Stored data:
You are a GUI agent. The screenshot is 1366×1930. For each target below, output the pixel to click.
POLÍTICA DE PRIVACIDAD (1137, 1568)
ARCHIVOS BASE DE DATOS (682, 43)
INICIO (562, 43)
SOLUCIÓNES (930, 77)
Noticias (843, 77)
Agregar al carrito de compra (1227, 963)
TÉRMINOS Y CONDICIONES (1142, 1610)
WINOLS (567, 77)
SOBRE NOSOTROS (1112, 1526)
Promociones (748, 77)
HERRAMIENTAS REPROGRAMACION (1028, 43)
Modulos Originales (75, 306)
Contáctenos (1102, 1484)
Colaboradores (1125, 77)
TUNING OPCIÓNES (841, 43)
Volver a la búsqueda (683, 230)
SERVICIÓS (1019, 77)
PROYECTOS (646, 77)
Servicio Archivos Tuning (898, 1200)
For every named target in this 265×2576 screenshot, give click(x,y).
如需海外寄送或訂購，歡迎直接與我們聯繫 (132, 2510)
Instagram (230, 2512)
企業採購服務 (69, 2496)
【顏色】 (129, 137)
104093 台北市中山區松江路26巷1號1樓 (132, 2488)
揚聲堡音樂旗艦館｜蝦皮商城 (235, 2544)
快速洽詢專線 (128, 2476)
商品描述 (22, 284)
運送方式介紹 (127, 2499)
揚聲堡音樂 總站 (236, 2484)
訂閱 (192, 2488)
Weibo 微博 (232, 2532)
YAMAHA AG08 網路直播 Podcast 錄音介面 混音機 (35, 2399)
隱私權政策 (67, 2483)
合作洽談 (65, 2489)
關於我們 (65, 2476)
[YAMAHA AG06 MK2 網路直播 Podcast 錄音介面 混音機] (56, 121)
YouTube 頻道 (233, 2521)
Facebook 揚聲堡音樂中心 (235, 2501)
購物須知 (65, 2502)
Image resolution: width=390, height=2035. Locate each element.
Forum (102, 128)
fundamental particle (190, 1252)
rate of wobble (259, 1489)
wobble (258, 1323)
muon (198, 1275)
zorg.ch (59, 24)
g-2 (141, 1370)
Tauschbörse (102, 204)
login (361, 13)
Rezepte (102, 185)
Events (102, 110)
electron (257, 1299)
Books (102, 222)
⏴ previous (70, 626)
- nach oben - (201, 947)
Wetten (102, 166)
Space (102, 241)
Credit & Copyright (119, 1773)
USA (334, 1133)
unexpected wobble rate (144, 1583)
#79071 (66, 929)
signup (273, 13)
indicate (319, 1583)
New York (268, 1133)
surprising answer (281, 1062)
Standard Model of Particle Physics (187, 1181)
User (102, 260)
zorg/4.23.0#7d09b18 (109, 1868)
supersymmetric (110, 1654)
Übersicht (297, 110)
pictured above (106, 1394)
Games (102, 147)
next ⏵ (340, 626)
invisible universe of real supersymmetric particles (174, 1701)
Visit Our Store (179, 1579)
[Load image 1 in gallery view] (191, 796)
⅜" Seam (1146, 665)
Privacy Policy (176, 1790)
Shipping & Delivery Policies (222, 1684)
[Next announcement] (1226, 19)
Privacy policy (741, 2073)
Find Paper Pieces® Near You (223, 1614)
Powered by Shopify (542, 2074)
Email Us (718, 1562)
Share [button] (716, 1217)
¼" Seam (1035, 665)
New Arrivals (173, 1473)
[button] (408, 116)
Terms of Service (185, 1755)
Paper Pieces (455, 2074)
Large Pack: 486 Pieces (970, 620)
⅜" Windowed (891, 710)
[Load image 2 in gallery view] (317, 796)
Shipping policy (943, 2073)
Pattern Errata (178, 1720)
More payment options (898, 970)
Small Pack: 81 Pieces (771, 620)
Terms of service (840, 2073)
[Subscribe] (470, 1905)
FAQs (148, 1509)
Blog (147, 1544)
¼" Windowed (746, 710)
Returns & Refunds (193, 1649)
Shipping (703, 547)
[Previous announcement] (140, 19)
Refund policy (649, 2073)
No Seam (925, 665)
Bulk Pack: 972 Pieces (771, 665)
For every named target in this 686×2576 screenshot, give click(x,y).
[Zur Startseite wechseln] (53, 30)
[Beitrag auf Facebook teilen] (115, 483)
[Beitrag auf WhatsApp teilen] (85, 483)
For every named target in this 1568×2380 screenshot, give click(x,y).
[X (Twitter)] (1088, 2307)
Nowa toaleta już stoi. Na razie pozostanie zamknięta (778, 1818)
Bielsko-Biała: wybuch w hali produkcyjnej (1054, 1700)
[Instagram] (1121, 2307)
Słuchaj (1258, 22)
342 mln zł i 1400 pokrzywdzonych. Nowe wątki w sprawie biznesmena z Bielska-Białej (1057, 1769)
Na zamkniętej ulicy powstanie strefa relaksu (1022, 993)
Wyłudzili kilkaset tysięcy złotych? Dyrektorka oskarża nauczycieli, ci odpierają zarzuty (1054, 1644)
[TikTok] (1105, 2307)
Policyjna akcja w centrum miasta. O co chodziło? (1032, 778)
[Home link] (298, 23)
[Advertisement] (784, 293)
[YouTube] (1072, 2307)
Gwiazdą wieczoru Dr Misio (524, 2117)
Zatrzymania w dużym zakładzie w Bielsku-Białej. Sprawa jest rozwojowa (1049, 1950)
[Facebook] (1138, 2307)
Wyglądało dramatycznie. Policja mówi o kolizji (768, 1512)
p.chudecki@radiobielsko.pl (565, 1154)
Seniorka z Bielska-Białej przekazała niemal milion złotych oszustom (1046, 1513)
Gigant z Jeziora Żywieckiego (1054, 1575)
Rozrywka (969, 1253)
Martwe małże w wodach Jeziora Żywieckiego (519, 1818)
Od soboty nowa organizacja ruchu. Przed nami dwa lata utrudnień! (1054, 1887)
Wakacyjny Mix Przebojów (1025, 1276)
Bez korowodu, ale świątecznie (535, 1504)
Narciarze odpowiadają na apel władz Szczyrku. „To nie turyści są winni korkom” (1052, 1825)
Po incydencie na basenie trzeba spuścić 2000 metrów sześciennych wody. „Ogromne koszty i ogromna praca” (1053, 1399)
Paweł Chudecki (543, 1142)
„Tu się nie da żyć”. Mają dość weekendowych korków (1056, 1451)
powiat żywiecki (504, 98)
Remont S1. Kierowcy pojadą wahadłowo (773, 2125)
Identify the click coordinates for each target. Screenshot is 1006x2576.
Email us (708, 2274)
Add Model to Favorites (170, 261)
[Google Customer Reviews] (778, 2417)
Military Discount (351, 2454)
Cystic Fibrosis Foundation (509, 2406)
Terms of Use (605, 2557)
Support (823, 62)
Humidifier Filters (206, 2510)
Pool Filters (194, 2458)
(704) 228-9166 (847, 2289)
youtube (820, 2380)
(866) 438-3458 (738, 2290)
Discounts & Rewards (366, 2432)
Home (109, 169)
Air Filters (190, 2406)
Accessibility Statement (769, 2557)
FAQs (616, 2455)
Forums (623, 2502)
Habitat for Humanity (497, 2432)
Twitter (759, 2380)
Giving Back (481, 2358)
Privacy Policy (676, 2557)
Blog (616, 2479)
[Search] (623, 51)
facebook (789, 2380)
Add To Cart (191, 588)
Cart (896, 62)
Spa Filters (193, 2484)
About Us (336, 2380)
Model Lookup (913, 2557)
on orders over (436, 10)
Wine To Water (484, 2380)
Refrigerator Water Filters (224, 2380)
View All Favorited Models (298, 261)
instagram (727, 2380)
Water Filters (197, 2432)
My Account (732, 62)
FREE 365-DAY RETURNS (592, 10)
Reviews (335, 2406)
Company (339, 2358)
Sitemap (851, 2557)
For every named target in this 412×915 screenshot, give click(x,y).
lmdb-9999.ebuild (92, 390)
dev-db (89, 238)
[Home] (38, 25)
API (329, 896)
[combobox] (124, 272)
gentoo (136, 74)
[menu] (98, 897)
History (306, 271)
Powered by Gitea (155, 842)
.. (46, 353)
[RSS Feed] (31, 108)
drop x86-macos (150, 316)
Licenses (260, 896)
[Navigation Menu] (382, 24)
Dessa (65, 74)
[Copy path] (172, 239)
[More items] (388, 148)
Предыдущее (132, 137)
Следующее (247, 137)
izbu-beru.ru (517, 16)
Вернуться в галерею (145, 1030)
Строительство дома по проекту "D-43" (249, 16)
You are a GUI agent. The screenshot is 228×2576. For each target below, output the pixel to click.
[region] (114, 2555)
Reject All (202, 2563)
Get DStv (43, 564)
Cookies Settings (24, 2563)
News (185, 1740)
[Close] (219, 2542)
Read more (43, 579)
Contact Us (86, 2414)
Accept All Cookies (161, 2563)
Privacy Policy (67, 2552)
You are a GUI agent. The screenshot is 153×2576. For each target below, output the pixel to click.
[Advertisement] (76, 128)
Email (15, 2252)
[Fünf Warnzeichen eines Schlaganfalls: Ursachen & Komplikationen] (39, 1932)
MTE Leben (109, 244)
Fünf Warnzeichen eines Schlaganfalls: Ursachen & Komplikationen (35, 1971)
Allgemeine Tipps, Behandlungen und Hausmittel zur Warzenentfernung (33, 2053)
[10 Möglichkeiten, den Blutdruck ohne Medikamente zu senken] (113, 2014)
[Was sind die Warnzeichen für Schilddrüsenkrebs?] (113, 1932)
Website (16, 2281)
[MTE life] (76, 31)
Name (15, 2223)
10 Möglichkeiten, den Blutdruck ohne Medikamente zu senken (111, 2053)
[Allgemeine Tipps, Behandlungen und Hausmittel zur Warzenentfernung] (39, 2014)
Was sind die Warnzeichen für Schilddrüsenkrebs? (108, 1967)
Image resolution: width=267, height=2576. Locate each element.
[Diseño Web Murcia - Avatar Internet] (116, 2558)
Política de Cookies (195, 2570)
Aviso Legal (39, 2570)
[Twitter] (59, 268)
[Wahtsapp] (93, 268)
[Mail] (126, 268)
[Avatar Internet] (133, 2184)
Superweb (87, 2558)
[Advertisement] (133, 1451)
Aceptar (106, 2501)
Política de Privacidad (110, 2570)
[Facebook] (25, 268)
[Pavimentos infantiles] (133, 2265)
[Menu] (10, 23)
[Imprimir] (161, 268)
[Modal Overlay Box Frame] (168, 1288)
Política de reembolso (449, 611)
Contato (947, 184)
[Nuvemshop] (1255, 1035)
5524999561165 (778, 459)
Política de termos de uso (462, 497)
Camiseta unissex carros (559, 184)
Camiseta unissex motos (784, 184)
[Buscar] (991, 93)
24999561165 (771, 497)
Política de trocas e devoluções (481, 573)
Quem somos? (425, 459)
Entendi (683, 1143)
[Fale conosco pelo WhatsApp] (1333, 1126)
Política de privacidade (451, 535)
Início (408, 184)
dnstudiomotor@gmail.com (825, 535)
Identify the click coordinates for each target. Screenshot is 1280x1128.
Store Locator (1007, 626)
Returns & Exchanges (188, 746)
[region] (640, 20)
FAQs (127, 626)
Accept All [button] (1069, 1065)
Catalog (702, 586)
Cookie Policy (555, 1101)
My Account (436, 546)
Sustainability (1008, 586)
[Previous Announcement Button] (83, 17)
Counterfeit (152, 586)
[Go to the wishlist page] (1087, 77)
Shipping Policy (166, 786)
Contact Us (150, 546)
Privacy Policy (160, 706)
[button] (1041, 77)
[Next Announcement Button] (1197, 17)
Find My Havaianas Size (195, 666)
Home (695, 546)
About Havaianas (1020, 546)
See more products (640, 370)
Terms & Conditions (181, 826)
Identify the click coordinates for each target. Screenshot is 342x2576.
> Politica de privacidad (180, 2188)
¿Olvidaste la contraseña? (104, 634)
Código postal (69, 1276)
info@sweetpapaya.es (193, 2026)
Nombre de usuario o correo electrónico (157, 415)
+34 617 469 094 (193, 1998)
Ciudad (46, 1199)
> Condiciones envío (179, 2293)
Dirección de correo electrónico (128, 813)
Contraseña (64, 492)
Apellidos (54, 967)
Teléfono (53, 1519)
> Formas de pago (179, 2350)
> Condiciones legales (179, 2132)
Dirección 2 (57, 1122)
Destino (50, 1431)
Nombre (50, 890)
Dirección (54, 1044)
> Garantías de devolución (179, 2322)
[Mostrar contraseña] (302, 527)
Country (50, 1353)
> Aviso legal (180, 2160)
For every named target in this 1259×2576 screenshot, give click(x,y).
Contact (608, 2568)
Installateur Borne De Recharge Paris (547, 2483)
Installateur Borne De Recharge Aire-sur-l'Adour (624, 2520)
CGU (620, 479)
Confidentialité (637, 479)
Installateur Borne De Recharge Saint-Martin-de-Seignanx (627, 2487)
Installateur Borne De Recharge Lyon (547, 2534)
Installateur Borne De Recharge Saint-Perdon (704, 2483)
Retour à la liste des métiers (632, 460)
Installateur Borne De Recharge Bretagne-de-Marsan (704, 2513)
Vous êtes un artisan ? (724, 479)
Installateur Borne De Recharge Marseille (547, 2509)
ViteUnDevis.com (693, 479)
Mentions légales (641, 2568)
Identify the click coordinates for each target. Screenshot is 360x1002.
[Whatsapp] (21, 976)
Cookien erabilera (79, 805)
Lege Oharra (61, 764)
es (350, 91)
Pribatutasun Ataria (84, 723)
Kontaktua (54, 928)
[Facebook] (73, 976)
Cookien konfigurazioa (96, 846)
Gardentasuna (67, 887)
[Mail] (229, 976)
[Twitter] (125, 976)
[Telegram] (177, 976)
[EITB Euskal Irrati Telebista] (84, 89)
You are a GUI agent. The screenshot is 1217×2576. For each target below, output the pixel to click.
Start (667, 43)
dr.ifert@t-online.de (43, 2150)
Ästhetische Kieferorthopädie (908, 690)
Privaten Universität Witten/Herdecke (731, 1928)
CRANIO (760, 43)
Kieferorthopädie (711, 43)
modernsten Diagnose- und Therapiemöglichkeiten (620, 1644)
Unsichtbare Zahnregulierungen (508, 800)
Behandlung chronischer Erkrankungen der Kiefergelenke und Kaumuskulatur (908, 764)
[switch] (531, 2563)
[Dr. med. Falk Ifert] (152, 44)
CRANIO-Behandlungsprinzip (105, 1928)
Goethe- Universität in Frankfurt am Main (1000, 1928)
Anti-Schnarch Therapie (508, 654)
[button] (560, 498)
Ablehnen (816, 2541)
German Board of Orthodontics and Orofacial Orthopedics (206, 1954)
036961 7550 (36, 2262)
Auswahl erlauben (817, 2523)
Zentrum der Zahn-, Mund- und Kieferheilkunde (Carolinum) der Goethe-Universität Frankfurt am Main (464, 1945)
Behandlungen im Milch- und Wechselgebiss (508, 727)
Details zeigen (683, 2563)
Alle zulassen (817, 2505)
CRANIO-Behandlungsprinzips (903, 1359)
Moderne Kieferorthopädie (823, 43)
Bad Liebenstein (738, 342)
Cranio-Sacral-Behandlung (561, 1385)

** Exercise directions **
Could you please copy the lines above exactly, beginning at the first and ending at the line that contains "關於我們 (65, 2476)"?

** Answer for this exercise **
You are a GUI agent. The screenshot is 1366×1930. For each target below, output the pixel to click.
POLÍTICA DE PRIVACIDAD (1137, 1568)
ARCHIVOS BASE DE DATOS (682, 43)
INICIO (562, 43)
SOLUCIÓNES (930, 77)
Noticias (843, 77)
Agregar al carrito de compra (1227, 963)
TÉRMINOS Y CONDICIONES (1142, 1610)
WINOLS (567, 77)
SOBRE NOSOTROS (1112, 1526)
Promociones (748, 77)
HERRAMIENTAS REPROGRAMACION (1028, 43)
Modulos Originales (75, 306)
Contáctenos (1102, 1484)
Colaboradores (1125, 77)
TUNING OPCIÓNES (841, 43)
Volver a la búsqueda (683, 230)
SERVICIÓS (1019, 77)
PROYECTOS (646, 77)
Servicio Archivos Tuning (898, 1200)
For every named target in this 265×2576 screenshot, give click(x,y).
如需海外寄送或訂購，歡迎直接與我們聯繫 (132, 2510)
Instagram (230, 2512)
企業採購服務 (69, 2496)
【顏色】 (129, 137)
104093 台北市中山區松江路26巷1號1樓 (132, 2488)
揚聲堡音樂旗艦館｜蝦皮商城 (235, 2544)
快速洽詢專線 (128, 2476)
商品描述 (22, 284)
運送方式介紹 (127, 2499)
揚聲堡音樂 總站 (236, 2484)
訂閱 (192, 2488)
Weibo 微博 (232, 2532)
YAMAHA AG08 網路直播 Podcast 錄音介面 混音機 (35, 2399)
隱私權政策 (67, 2483)
合作洽談 (65, 2489)
關於我們 (65, 2476)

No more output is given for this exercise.